The support for referencing other files in an init script depends on where the referenced files are stored. This article outlines this behavior and provides recommendations.

Databricks recommends managing all init scripts as cluster-scoped init scripts. Init scripts should be stored in Unity Catalog volumes if using compute with shared or assigned access mode. Workspace files should be used for init scripts if using compute with no-isolation shared access mode.

What identity is used to run init scripts?

In assigned access mode, the identity of the assigned principal (a user or service principal) is used.

In shared access mode or no-isolation shared access mode, init scripts use the identity of the cluster owner.

Not all locations for storing init scripts are supported on all Databricks Runtime versions and access modes. See Compute compatibility with libraries and init scripts.

Can I reference files in Unity Catalog volumes from init scripts?

You can reference libraries and init scripts stored in Unity Catalog volumes from init scripts stored in Unity Catalog volumes.

Important

Credentials required to access other files stored in Unity Catalog volumes are only made available within init scripts stored in Unity Catalog volumes. You cannot reference any files in Unity Catalog volumes from init scripts configured from other locations.

For clusters with shared access mode, only the configured init script needs to be added to the allowlist. Access to other files referenced in the init script is governed by Unity Catalog.

Can I reference workspace files from init scripts?

You cannot reference libraries or init scripts stored in workspace files from init scripts. This includes libraries, init scripts, or other files stored in Databricks Repos.

Can I reference files in cloud object storage from init scripts?

You can reference libraries and init scripts stored in cloud object storage from init scripts.

For clusters with shared access mode, only the configured init script needs to be added to the allowlist. Access to other files referenced in the init script is determined by access configured to cloud object storage.

Databricks recommends using instance profiles to manage access to libraries and init scripts stored in S3. Use the following documentation in the cross-reference link to complete this setup:

  1. Create a IAM role with read and list permissions on your desired buckets. See Configure S3 access with instance profiles.

  2. Launch a cluster with the instance profile. See Launch a compute resource with an instance profile.

Can I reference files in the DBFS root from init scripts?

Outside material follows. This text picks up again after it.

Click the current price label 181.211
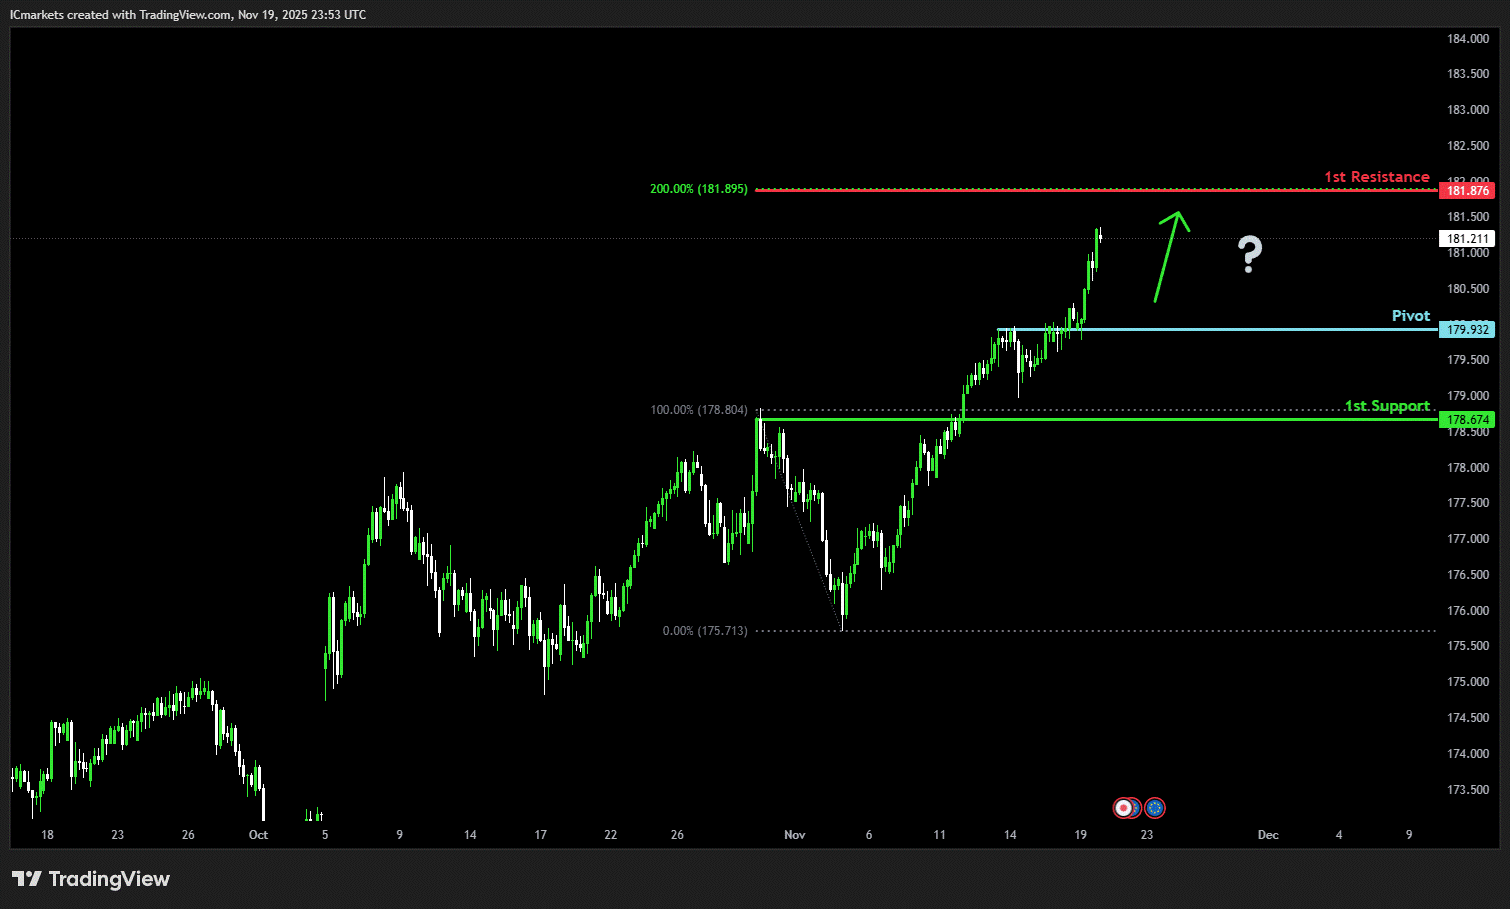1510x909 pixels. 1467,239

Databricks no longer recommends storing or configuring init scripts in the DBFS root. This pattern is considered deprecated and support might be removed in a future release.

Important

Libraries uploaded using the library UI are stored in the DBFS root. All workspace users have the ability to modify data and files stored in the DBFS root. You can avoid this by uploading libraries to workspace files or Unity Catalog volumes, using libraries in cloud object storage or using library package repositories.

You can reference both libraries and init scripts stored in DBFS root from init scripts.